SET TASK: Repeat the stretch from the line containing "This screenshot has height=1080, width=1920. In" through the line containing "I want to click on 'Refuser', so", both included, without any change.

Text and element pointing items
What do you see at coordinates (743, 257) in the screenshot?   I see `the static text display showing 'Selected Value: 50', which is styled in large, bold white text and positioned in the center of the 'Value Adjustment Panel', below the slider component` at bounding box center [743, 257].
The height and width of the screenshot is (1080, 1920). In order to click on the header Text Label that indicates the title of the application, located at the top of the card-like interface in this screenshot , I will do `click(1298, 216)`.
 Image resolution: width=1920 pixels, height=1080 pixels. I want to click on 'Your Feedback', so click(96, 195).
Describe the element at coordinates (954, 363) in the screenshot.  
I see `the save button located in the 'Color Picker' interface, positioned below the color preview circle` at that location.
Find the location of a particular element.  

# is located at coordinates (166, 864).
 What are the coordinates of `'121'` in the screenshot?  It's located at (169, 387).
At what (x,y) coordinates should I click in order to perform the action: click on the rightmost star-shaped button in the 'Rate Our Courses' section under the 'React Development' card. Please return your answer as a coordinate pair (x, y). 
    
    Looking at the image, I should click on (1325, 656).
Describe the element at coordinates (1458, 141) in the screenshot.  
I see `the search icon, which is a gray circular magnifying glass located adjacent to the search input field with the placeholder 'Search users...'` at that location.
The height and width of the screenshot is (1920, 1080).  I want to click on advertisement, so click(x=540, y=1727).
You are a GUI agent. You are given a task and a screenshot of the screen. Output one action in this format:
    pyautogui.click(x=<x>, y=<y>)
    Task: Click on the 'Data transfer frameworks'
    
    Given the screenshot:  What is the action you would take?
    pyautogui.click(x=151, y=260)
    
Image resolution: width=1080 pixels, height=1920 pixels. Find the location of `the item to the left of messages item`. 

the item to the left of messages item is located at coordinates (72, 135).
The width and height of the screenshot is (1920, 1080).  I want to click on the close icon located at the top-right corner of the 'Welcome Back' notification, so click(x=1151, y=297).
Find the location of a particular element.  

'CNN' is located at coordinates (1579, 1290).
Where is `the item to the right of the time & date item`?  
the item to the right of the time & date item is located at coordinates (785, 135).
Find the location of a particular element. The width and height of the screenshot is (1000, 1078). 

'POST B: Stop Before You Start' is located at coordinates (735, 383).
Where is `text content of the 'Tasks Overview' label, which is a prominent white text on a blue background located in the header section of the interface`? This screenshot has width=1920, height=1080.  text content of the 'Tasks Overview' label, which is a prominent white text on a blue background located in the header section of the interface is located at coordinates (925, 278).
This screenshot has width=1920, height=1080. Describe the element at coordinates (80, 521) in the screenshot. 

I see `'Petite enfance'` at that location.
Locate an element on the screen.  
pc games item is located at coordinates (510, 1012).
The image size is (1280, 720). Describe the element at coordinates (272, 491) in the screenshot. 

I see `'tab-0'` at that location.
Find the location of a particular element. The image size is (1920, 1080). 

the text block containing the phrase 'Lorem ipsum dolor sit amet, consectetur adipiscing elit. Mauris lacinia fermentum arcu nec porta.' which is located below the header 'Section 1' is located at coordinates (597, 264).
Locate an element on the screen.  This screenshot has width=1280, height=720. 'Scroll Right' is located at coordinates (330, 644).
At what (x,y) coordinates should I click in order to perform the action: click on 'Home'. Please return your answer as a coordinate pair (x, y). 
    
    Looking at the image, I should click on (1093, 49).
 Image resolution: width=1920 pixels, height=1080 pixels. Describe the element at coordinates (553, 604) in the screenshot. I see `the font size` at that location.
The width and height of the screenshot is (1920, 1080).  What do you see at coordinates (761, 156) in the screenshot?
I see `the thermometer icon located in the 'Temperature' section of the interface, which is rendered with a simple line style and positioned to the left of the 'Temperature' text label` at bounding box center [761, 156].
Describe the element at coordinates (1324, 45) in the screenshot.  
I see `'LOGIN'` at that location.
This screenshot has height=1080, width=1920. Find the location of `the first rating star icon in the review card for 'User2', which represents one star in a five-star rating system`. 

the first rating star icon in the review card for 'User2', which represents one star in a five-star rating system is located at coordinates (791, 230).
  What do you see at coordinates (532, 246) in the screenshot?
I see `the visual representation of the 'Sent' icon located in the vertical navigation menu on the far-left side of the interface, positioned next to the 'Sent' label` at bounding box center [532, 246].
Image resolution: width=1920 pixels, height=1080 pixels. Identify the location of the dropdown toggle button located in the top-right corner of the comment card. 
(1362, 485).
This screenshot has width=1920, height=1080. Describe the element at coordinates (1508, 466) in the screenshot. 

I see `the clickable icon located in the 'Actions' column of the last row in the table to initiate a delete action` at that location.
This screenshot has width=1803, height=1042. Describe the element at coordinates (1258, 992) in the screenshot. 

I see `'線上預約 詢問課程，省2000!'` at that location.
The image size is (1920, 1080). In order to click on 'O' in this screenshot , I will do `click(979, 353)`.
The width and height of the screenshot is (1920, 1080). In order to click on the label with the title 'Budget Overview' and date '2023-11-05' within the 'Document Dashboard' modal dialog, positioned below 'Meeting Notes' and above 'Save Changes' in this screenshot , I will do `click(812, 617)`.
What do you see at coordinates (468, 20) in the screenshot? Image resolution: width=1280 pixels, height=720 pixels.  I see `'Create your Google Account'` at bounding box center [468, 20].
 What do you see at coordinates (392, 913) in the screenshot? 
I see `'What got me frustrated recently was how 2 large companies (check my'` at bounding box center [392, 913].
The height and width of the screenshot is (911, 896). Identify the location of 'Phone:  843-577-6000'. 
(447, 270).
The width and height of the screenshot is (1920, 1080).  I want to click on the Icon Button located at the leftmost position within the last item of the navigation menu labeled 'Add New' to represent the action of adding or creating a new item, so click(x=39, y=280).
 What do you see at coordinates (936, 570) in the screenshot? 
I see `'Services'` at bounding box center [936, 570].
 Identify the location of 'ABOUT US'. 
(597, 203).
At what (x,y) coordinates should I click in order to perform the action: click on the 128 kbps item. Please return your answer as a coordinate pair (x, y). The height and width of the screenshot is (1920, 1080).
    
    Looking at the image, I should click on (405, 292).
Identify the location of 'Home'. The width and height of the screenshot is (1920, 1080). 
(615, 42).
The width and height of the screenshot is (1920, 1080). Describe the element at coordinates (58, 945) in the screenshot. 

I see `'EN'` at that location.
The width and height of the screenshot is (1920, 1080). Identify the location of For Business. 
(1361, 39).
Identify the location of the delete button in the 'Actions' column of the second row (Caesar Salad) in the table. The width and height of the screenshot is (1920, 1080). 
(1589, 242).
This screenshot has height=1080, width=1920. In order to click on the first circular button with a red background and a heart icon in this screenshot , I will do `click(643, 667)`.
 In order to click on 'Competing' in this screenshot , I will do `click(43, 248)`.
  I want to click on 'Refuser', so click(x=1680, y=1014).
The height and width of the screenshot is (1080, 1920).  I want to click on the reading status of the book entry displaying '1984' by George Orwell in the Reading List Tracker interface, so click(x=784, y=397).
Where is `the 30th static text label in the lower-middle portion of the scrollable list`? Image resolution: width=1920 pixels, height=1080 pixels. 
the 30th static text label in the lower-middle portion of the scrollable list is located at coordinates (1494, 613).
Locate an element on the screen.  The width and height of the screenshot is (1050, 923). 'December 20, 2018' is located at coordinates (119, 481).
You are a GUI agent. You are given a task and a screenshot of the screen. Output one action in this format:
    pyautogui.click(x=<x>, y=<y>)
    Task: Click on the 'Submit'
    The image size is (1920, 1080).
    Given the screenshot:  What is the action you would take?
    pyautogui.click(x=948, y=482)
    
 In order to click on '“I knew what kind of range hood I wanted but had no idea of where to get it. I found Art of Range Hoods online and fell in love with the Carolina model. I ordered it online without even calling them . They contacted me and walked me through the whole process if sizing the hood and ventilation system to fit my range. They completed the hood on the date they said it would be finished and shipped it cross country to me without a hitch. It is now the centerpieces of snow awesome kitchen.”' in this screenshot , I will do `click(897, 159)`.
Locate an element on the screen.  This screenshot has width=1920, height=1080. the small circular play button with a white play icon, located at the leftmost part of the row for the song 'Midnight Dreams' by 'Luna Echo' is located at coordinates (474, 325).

WRITTEN REPLY:
This screenshot has height=1080, width=1920. In order to click on the first circular button with a red background and a heart icon in this screenshot , I will do `click(643, 667)`.
 In order to click on 'Competing' in this screenshot , I will do `click(43, 248)`.
  I want to click on 'Refuser', so click(x=1680, y=1014).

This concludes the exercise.